La celebración del cincuentenario de la victoria aliada sobre las potencias totalitarias no puede prescindir de destacar que con ella se dirimió la contienda entre dos ideologías. Empeñada en los campos de Europa al precipitarse la invasión de Polonia por las tropas nazis, desde el principio giró en torno de la posibilidad de rechazar o de permitir los desbordamientos de fuerza.

11 de mayo 1995 , 12:00 a.m.

El mismo Hitler planteó el conflicto como la disyuntiva entre dos regímenes: el de las democracias decadentes, anquilosadas en sus costumbres licenciosas y sus complejos mecanismos, y el del autoritarismo mesiánico, enérgico y veloz, regido con mano de hierro por hombres providenciales.

El mundo apenas estaba saliendo de la gran depresión del comienzo de los años treintas. A uno y otro lados se luchaba contra el espectro del desempleo. Con férrea disciplina el totalitario, sacrificando la mantequilla a los cañones. Con obras civiles el democrático, siguiendo el criterio de Franklin D. Roosevelt de aplicar valores más nobles que el simple provecho monetario.

Hasta cierto punto, fue una competencia a ver cuál era más eficiente: si el que conducía a la guerra, encarnado en un cabo de los ejércitos del antiguo imperio alemán, o el que desplegaba sus energías al amparo de la libertad con el símbolo de un paraguas británico, y, al fondo, una silla de ruedas en los todavía neutrales pero no indiferentes Estados Unidos.

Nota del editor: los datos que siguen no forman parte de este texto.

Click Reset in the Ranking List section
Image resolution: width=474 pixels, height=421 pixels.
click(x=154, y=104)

De por medio estaban las reparaciones desmesuradas exigidas a Alemania por razón de la guerra de 1914-1918. Mentalidades británicas tan lúcidas como la de John Maynard Keynes comprendieron que ahí radicaba el germen de otra gran conflagración. No se oyeron sin embargo sus voces de alerta.

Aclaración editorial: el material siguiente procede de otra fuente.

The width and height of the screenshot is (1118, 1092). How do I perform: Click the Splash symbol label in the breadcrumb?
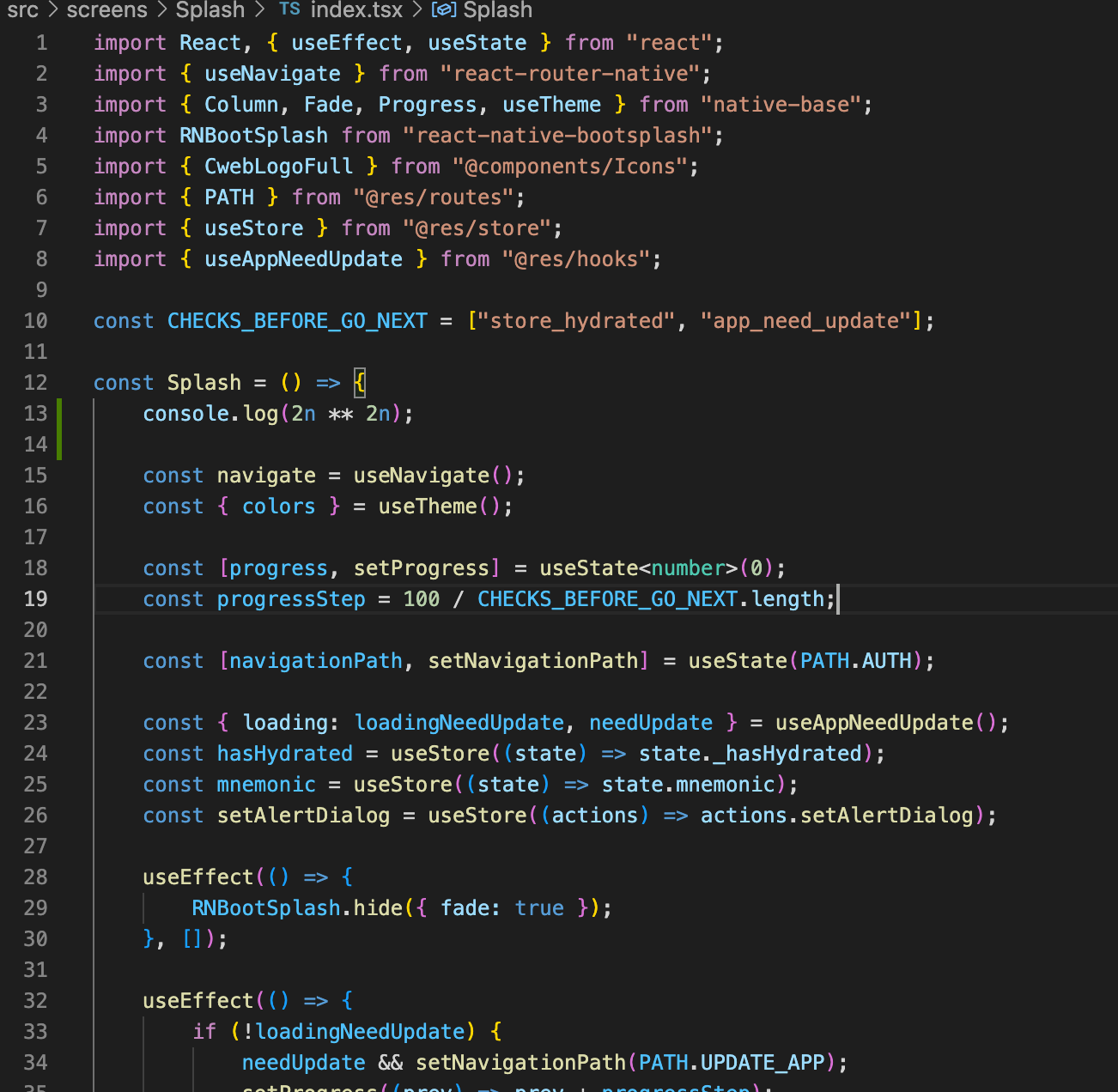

Se prefirió insistir en cobrarlas mientras Hitler armaba vengativamente a su patria y la galvanizaba con sus consignas totalitarias de claro acento racista. Su elección ha debido poner en guardia a los demás pueblos. Pero no. Pese a sus preparativos, Winston Churchill clamó en el desierto, mientras el Primer Ministro Chamberlain, iluso y pusilánime, paseaba su rama de oliva.

Repercusiones en Colombia Desde su antesala en la guerra civil española, los colombianos vivieron como propia la formidable confrontación. No pocos se entusiasmaron con el decisivo apoyo de Hitler y Mussolini al Generalísimo Franco.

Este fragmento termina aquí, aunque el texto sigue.